After 52 weeks sitagliptin treatment reduced HbA1c by 0. Stimulation of GLP-1 receptor in turn increases insulin secretion and suppresses excessive glucagon release leading to improved glucose inibitors. We performed a primary Medline search using combinations of keywords: According to current guidelines, the primary intervention in patients with detected albuminuria is the blockade of renin-angiotensin-aldosterone inhiitors RAAS with an angiotensin-converting enzyme inhibitor ACEi or angiotensin II receptor blocker ARB [ 52 ].
Expression of GLP-1R was demonstrated by immunohistochemical analysis in both glomeruli and tubules. Attenuation of the prandial incretin effect, mediated by glucagon-like peptide-1 GLP-1 and glucose-dependent insulinotropic peptide Whaatcontributes to hyperglycemia in type 2 diabetes mellitus T2DM. From This Paper Figures, tables, and topics from this paper.

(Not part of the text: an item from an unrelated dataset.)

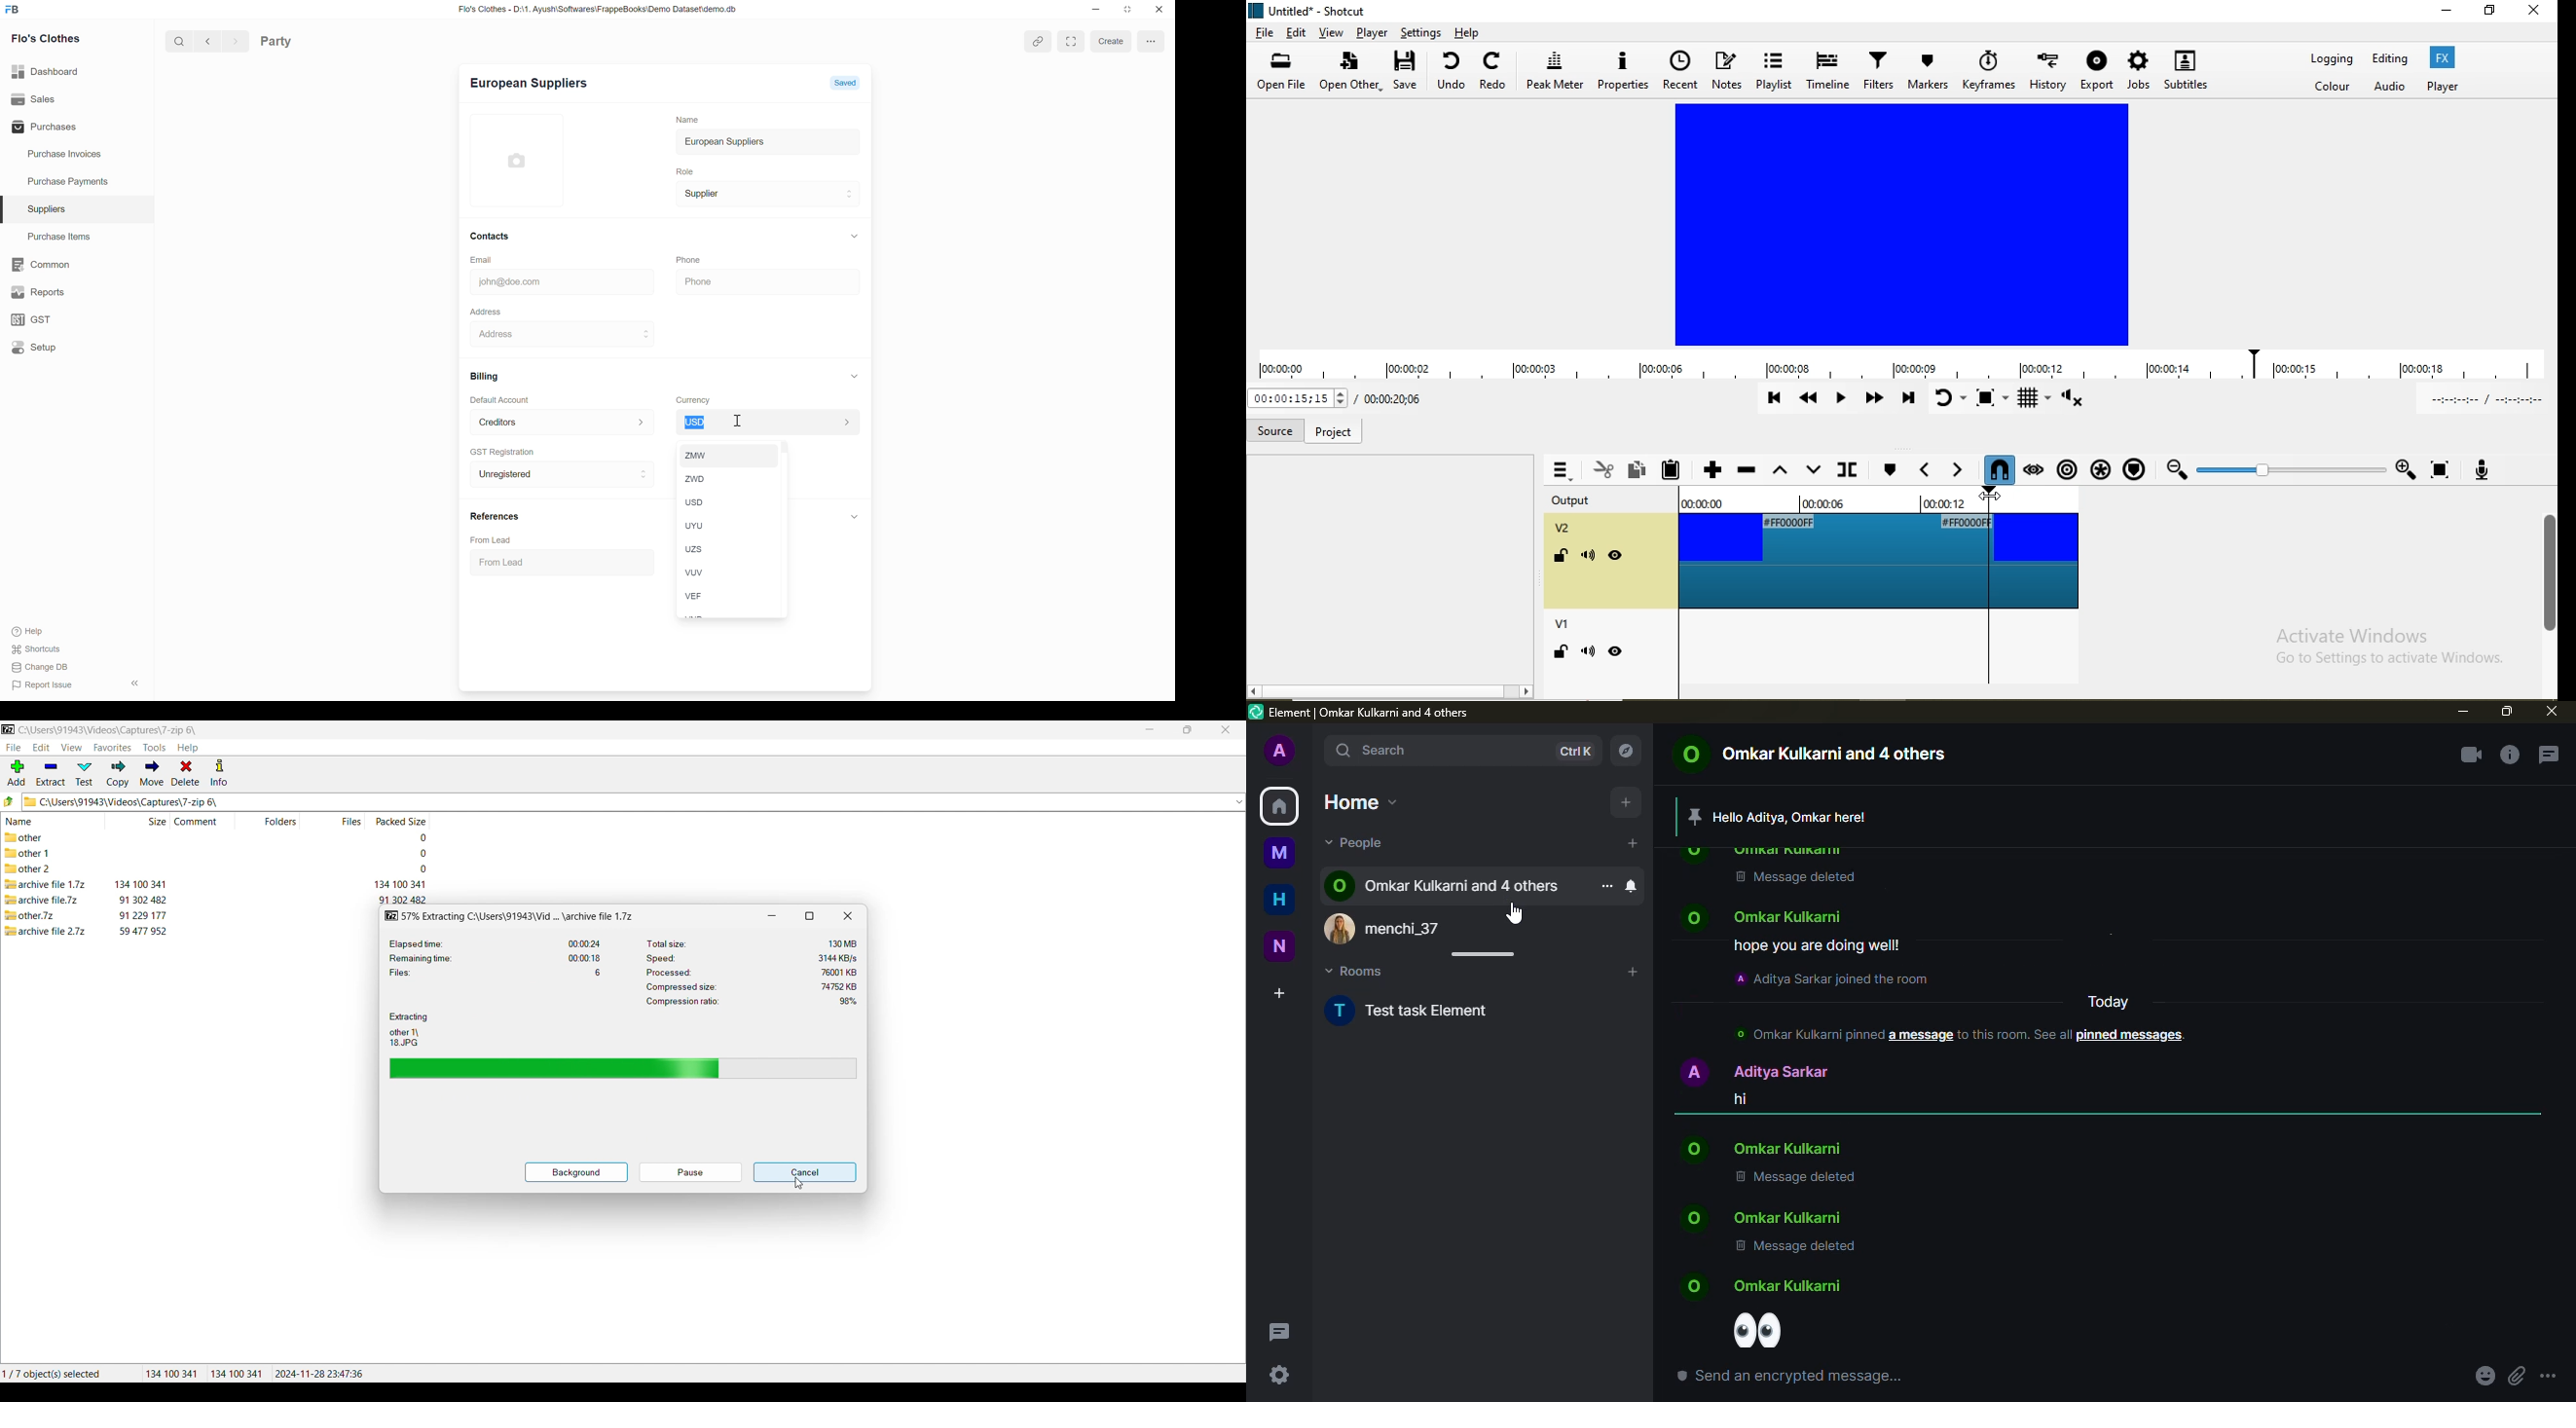  Describe the element at coordinates (35, 650) in the screenshot. I see `Shortcuts` at that location.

Since both micro- and macrovascular complications contribute in the increasing morbidity and mortality of patients with type 2 diabetes, novel antidiabetic therapies are intensively studied with respect inbibitors their possible beneficial effects on the long-term complications beyond their glucose-lowering properties [ 2 ]. Since the launch of sitagliptin ina compelling body of evidence has accumulated showing that dipeptidyl peptidase-4 DPP-4 inhibitors, which augment endogenous GLP-1 hwat GIP levels, represent an important advance in the management of T2DM.
Increasing prevalence of diabetes worldwide, leading to a steep rise of patients with chronic complications, represents one of the major health problems of the current medicine [ 1 ]. Both exendin-4 [ 35 ] and liraglutide [ 50 ] ameliorated albuminuria decreased oxidative stress and inflammatory cytokines in a rat model of diabetic nephropathy. Patients with diabetic kidney disease, even in stage 1, have a markedly increased risk of cardiovascular complications and hypoglycemia compared to patients without DKD [ 89 ].
Experimental studies have shown that some of these pathophysiological mechanisms are potentially modifiable by DPP-4 inhibition [ 6 ]. The analysis included studies with both linagliptin monotherapy or add-on therapy to various glucose-lowering agents.